2) Choad or Chode (adj.) - not to be confused with a Captain of the starship "Bob" from the movie and SciFi channel show "Tripping the Rift", this word describes a penis that is wider than it is long. Looking the word up on Webster.com, I come up with several, not terribly helpful other words such as chowed, chawed, shoed, shod, chewed - none of which matches the perennial and descriptive beauty of the word "choad".

Some examples of use:

- Whoa! Look at BartBart! He's hung like a beer can! What a choad! (In this example, Ubersite founder Bart Clifone is revealed to be hung like a tuna can.)

- Man, Caulaincourt's puss was so tight, I was afraid if I strained myself too much, i'd fuck my dick into a choad!!! (No explanation needed.)

- Overheard at the last Ubercon, uttered by Mr.
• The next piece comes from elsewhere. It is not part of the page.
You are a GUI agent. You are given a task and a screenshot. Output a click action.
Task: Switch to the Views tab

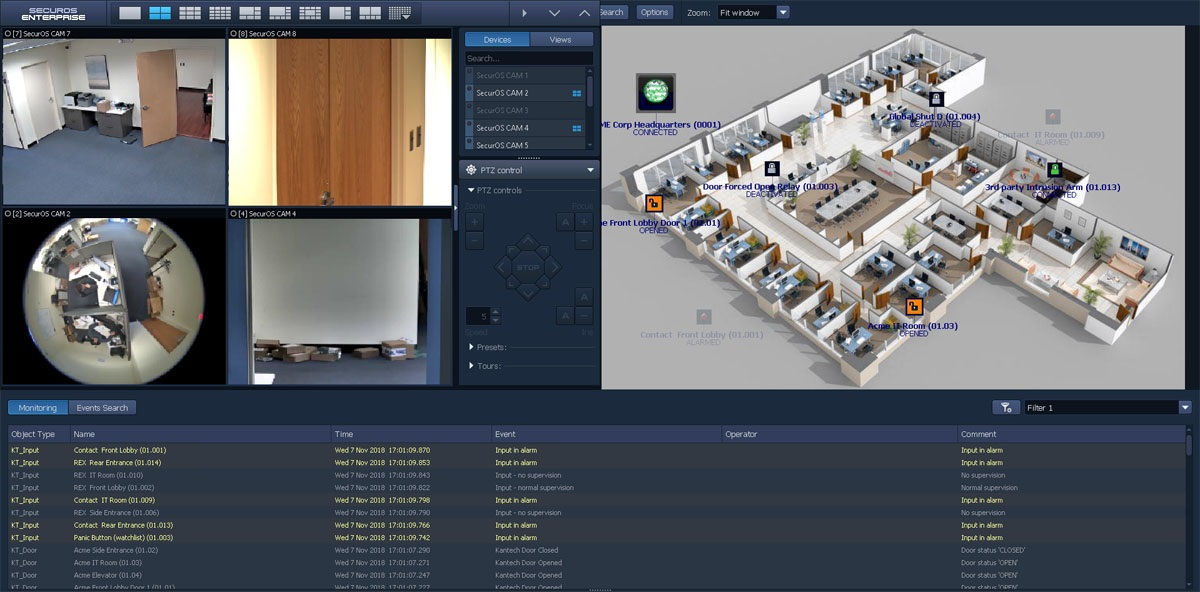click(x=560, y=39)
T: "I wish i had a choad so i could show it off to all my friends, sucka."

Some have confused this word with Taint, partly because of 90's rap star 2 Short frequently referred to his taint as a chode, probably to sound smart, but we all know that he didn't have a chode - that would go against the widely known fact that a black man could never have a choad. (see movie "Any Given Sunday" for reference).

Choad can also be used to describe a person: "Did you see that chick? Man, she's 5' tall and 6' around! What a choad!"

Or a terrible uber post, as in, -2 die, choad.

Ultimately, this word finds it's best use, though, in describing the eating rituals of popular uber-user "redskieslookfake" who is quoted as saying: "I stuck my hand down my pants, and used my index finger to remove monkey nut butter from my chode. It smelt like butter popcorn."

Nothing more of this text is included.